Kay CafeWorking for the >Patron Saint of Lost Causes can create a healthy appetite. It’s evident among the families and staff who dine at the Kay Café. It’s equally evident that the culinary staff is determined to sate healthy appetites with healthy fare.

The Café serves over 2500 meals a day. Nearly half of their produce and protein is locally sourced. The menus change on the fly depending on what’s in season. Their ethic of sharing food is on display everyday. Doctors and staff eat side-by-side with patients and families.

Food trucks featuring locally sourced dishes, park near the outside dining space. The Café offers a Square Meals program providing healthy meals to go. There is a weight watchers counter and a make your own pizza line for kids.

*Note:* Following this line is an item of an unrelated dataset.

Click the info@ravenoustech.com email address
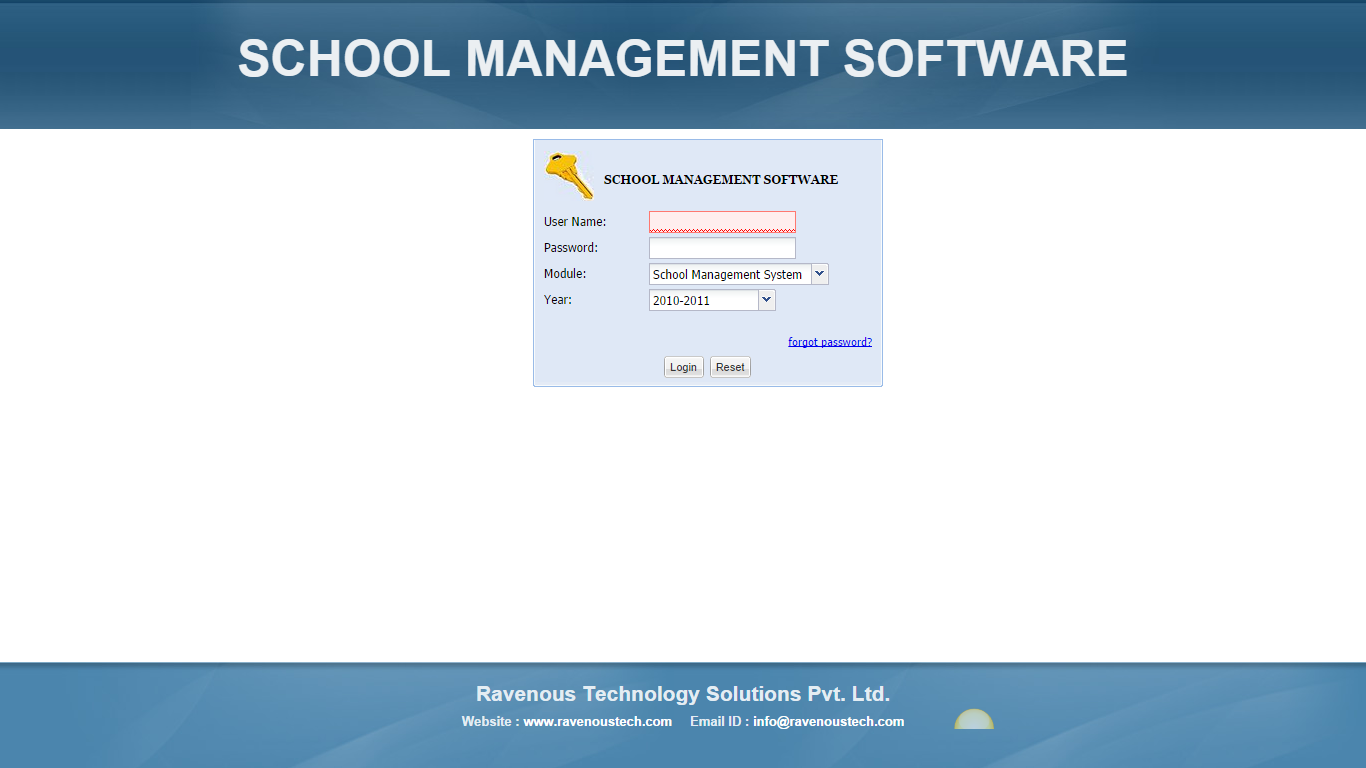 point(828,721)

That was Miles McMath’s brainstorm. His kids like pizza and he and his wife are always trying to get them to eat healthy. So the Culinary Director at St. Jude “… made some really good dough and some sauce from our own tomatoes.” He put out fresh toppings from the garden and let them have at it.

The Café is about to launch a Stoplight Theme to “incent” healthy eating. Items marked with a red light are okay to eat in moderation; yellow lights are somewhat healthier so you could eat a little more of them, and you can eat as much green light food as you can hold. The food is priced accordingly; red is more expensive than yellow which is more expensive than green. The healthy food is cheaper.

Soon the entry to the Café will be rearranged to display healthy food first. McMath thinks that will make a difference. “If a kid walks in and the first thing he sees is a cookie, he’s gonna want a soda. If he gets fresh cantaloupe maybe he’ll make a different decision on the soda.”

The Kay Café cares most about families. A family advisory council –including former patients– meets quarterly to provide advice on how to make the Café experience better. The meetings are not always pleasant, “Some of these families have lost kids here,” McMath said.

The advisory council let the staff know how difficult it can be for families to navigate the Café. Moms and Dads winding through the food counters with three trays, a stroller, a wheelchair, and a couple of strays to keep track of was not uncommon. Today there are volunteers in bright yellow shirts circulating to help balance the trays and push the strollers, as the families get their food. A cookbook is next up. Anything that makes it easier for the families to eat fits McMath’s mission, “These families have enough to deal with.”